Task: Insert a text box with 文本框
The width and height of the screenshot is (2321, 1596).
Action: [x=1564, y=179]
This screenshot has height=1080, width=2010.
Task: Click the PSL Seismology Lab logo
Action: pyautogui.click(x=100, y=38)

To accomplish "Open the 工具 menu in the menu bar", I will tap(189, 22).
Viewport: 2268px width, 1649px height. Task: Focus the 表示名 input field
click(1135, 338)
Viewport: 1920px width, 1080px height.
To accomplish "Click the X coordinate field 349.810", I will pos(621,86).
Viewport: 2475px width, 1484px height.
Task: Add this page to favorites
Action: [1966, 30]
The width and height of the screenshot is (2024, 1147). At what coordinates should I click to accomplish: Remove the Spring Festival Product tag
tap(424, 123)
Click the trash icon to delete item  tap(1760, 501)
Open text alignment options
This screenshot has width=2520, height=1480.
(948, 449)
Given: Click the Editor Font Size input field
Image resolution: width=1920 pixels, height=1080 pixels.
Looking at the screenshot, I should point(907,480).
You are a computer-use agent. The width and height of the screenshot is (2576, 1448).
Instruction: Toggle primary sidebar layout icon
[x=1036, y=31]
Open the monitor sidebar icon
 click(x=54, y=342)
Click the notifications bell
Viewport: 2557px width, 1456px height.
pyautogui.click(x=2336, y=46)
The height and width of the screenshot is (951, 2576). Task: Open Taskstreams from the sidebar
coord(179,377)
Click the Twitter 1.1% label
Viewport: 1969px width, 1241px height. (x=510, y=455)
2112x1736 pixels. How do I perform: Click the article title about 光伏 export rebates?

--

### Your task
Beginning at the line that contains "Viewport: 1920px width, 1080px height.", give again every line down to the end of the material, exactly as written, and stop there.

### Your response
Viewport: 1920px width, 1080px height.
To accomplish "Click the X coordinate field 349.810", I will pos(621,86).
Viewport: 2475px width, 1484px height.
Task: Add this page to favorites
Action: [1966, 30]
The width and height of the screenshot is (2024, 1147). At what coordinates should I click to accomplish: Remove the Spring Festival Product tag
tap(424, 123)
Click the trash icon to delete item  tap(1760, 501)
Open text alignment options
This screenshot has width=2520, height=1480.
(948, 449)
Given: Click the Editor Font Size input field
Image resolution: width=1920 pixels, height=1080 pixels.
Looking at the screenshot, I should point(907,480).
You are a computer-use agent. The width and height of the screenshot is (2576, 1448).
Instruction: Toggle primary sidebar layout icon
[x=1036, y=31]
Open the monitor sidebar icon
 click(x=54, y=342)
Click the notifications bell
Viewport: 2557px width, 1456px height.
pyautogui.click(x=2336, y=46)
The height and width of the screenshot is (951, 2576). Task: Open Taskstreams from the sidebar
coord(179,377)
Click the Twitter 1.1% label
Viewport: 1969px width, 1241px height. (x=510, y=455)
2112x1736 pixels. How do I perform: Click the article title about 光伏 export rebates?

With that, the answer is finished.